TRECHO CITADO:

....

Por: Jonas | 04 Abril 2014
O cardeal O’Malley (na foto, dando comunhão a migrantes do outro lado do muro da fronteira) presidiu uma missa pelos imigrantes que morreram no deserto de Arizona, procurando chegar aos Estados Unidos. Abaixo, reproduzimos a homilia proferida pelo cardeal, publicada por Tierras de América, 03-04-2014. A tradução é do Cepat.
Eis a homilia.
Fonte: http://goo.gl/Gqvgga |
O Evangelho de hoje começa com um doutor da lei que procura colocar Jesus à prova. Ele é um especialista em leis, mas sente hostilidade a Jesus; parece ansioso em saber o que se deve fazer para alcançar a vida eterna, mas sua verdadeira intenção é surpreender publicamente Jesus em algo incorreto. Jesus responde a sua pergunta com outra: “O que está escrito na lei?”. E o doutor da lei lhe responde longamente, citando o mandamento mais importante: amar a Deus sobre todas as coisas e ao próximo como a ti mesmo.
Jesus diz: “Respondeu bem. Faça isso e viverás”. O amor a Deus e o amor ao próximo são a chave para se ter uma vida boa. E o ensinamento mais admirável do Evangelho é precisamente o quanto o amor a Deus e o amor ao próximo estão intimamente relacionados entre si. Contudo, o doutor da lei fica um pouco envergonhado e por isso formula outra pergunta para parecer inteligente e sagaz. E a pergunta é importante: “Quem é meu próximo?” Esta magnífica pergunta oferece a Jesus a oportunidade para nos presentear com uma das maiores parábolas do Novo Testamento, a parábola do Bom Samaritano.
Nos tempos de Jesus, o povo eleito nunca utilizava a expressão “bom samaritano”. Parecia contraditória. Como poderia alguém ser samaritano e ao mesmo tempo bom? Os samaritanos eram desprezados, estrangeiros, heréticos e excluídos. Ao contrário, Jesus mostra que esse estrangeiro, esse samaritano, torna-se o protagonista, o herói que salva a um dos filhos legítimos desta terra, que não foi ajudado por seus compatriotas ou correligionários, mas precisamente por um estrangeiro, um estranho, um samaritano. Quem é meu próximo? Jesus mudou os termos da pergunta passando do âmbito da obrigação legal (quem merece meu amor?) ao âmbito da doação (de quem eu posso ser próximo?). E, dessa maneira, o desprezado samaritano se torna exemplo moral.

....

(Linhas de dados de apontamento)
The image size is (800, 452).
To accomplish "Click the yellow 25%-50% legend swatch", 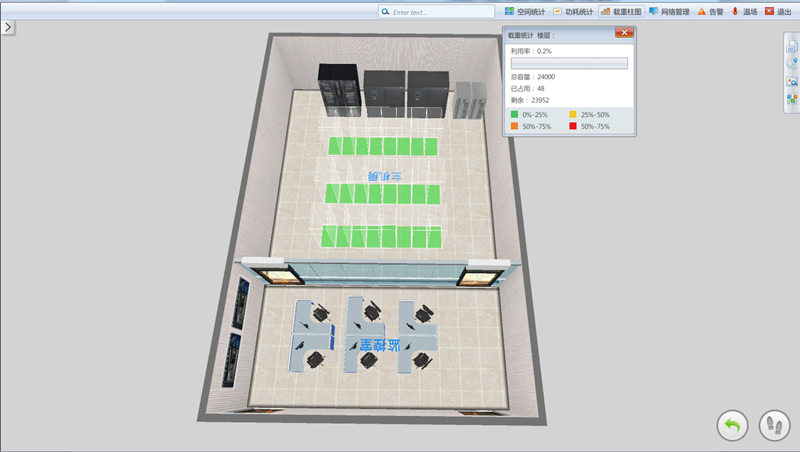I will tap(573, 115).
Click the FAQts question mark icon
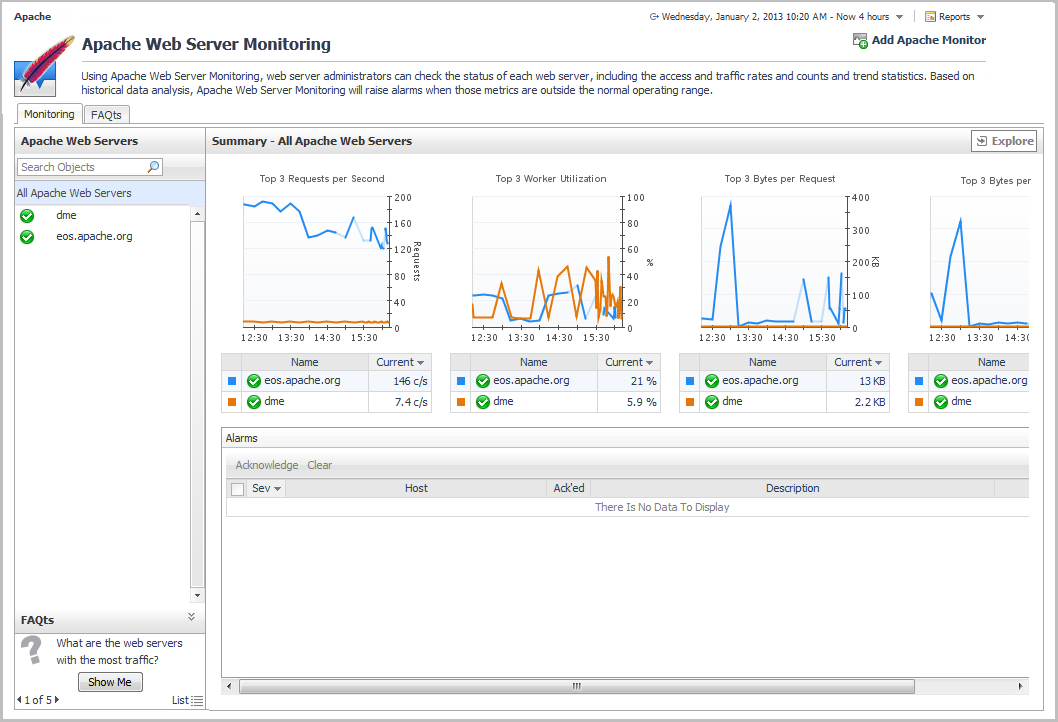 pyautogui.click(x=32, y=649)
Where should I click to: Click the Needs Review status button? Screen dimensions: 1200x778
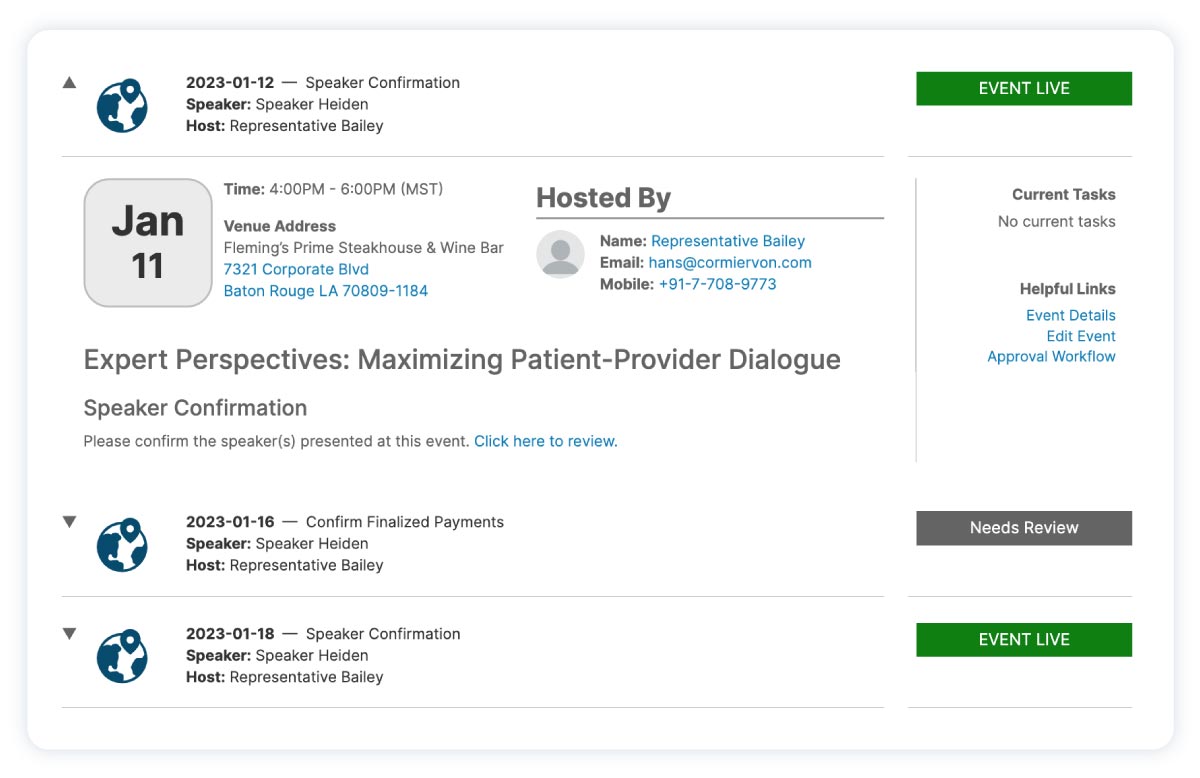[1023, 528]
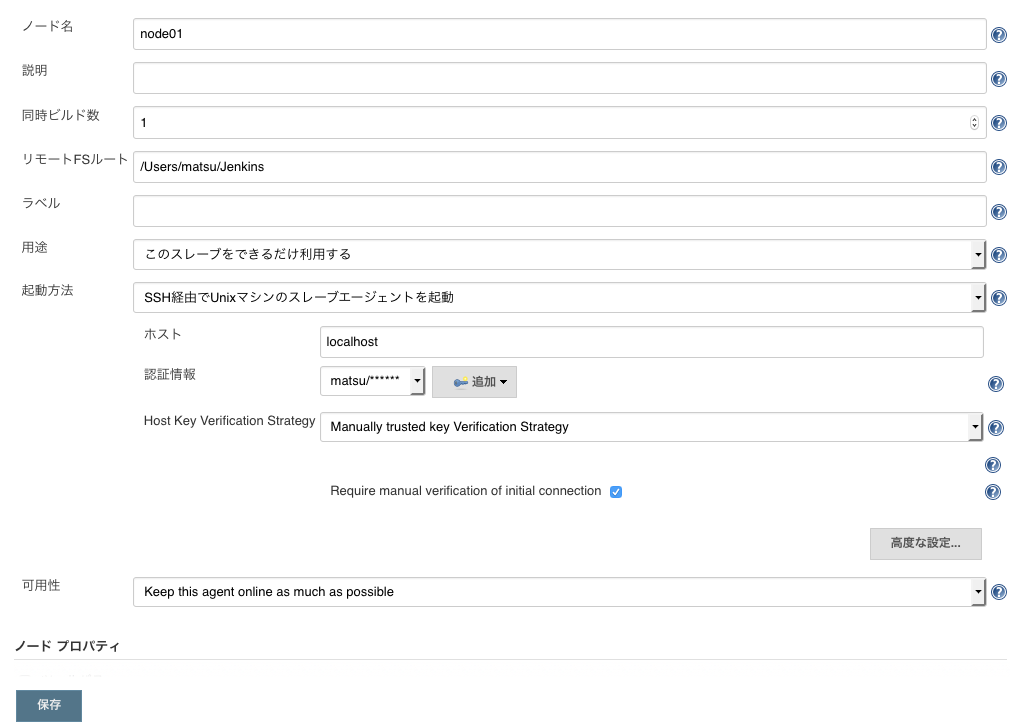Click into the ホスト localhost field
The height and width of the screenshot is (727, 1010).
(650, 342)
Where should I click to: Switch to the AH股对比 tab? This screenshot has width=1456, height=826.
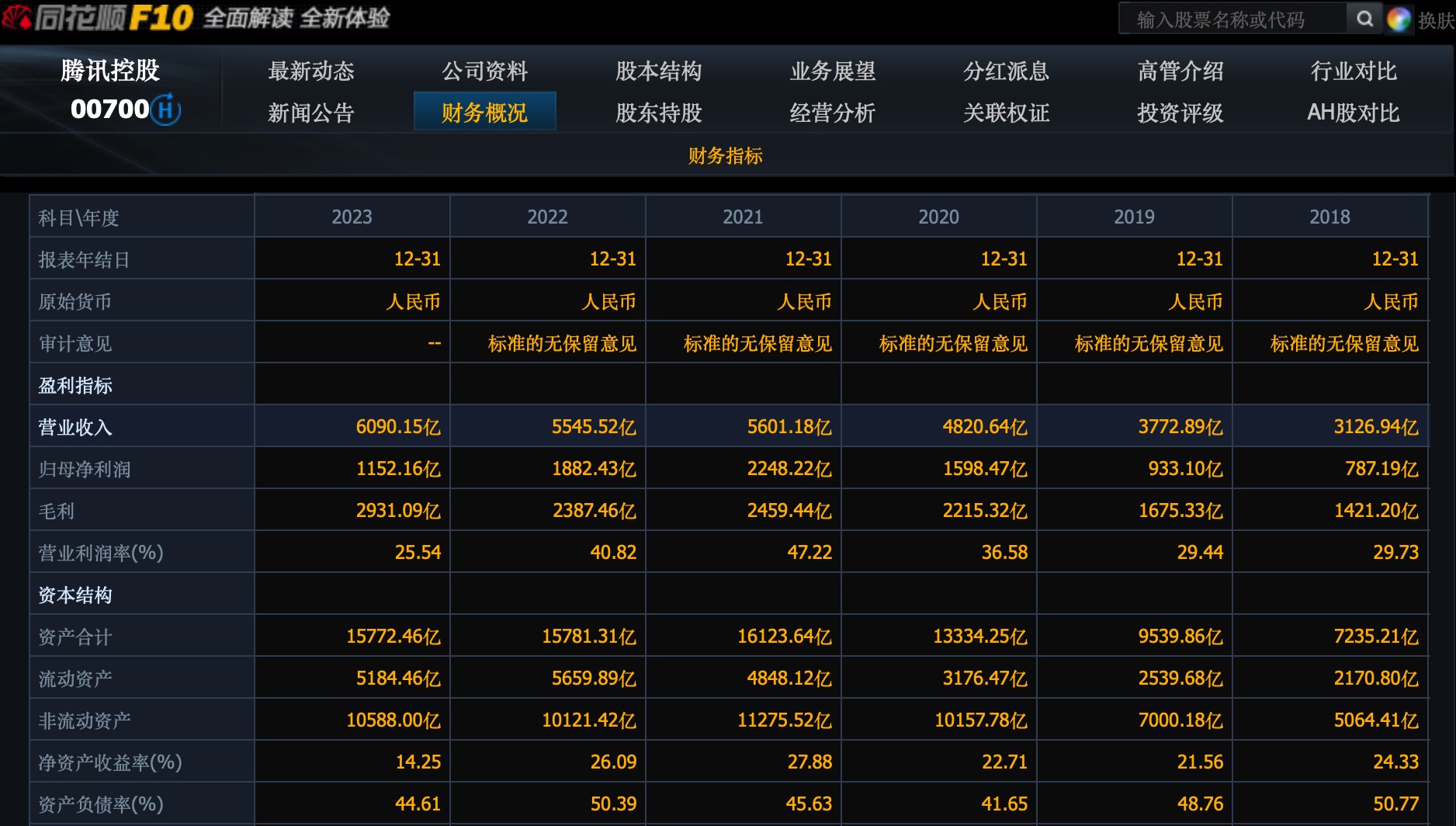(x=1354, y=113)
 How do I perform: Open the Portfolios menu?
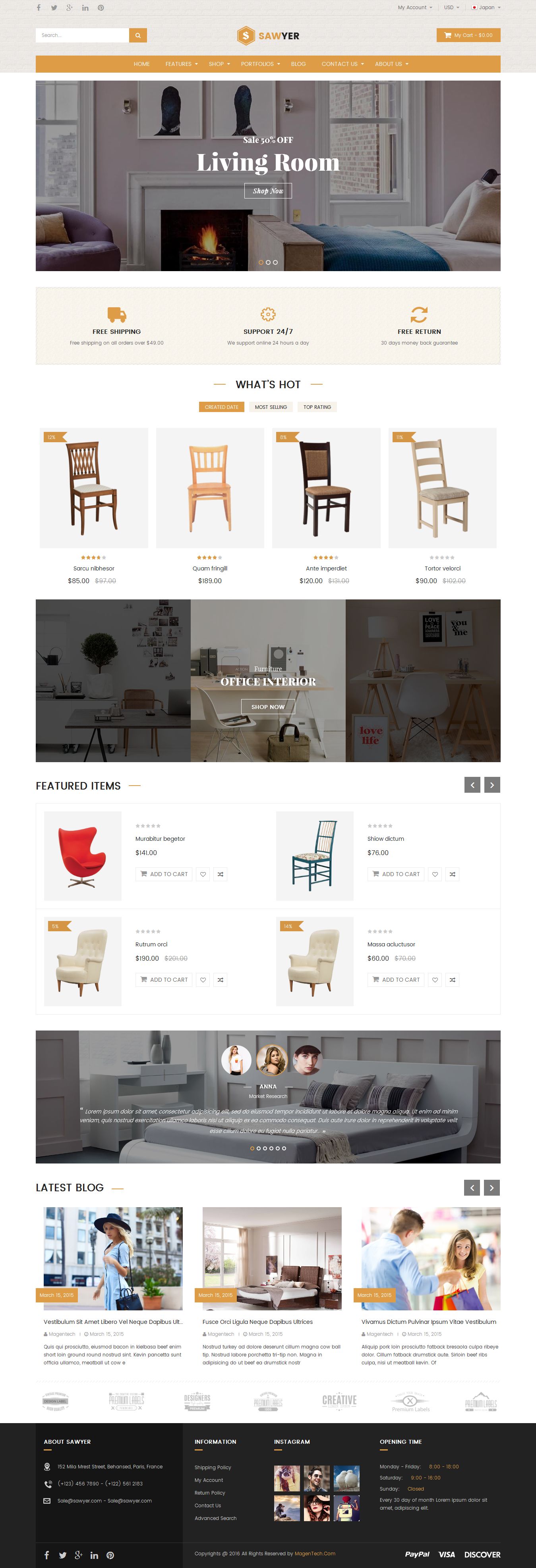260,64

....

EXERCÍCIO PROPOSTO A:
Na homilia sobre o Bom Samaritano, com que pergunta Jesus responde ao doutor da lei?
EXERCÍCIO PROPOSTO B:
Nos registros, troque “Switch” por “Go” no trecho que vai da linha que contém “Where should I click to: Click” até o fim dos registros, com as duas extremidades incluídas. Reproduza somente essas linhas e deixe as imagens de fora.

RESPOSTA COMPLETA A:
Jesus responde com a pergunta “O que está escrito na lei?”.

RESPOSTA COMPLETA B:
Where should I click to: Click the Needs Review status button? Screen dimensions: 1200x778
[1023, 528]
Click into the ホスト localhost field
The height and width of the screenshot is (727, 1010).
(650, 342)
Where should I click to: Go to the AH股对比 tab? This screenshot has width=1456, height=826.
(x=1354, y=113)
 How do I perform: Open the Portfolios menu?
260,64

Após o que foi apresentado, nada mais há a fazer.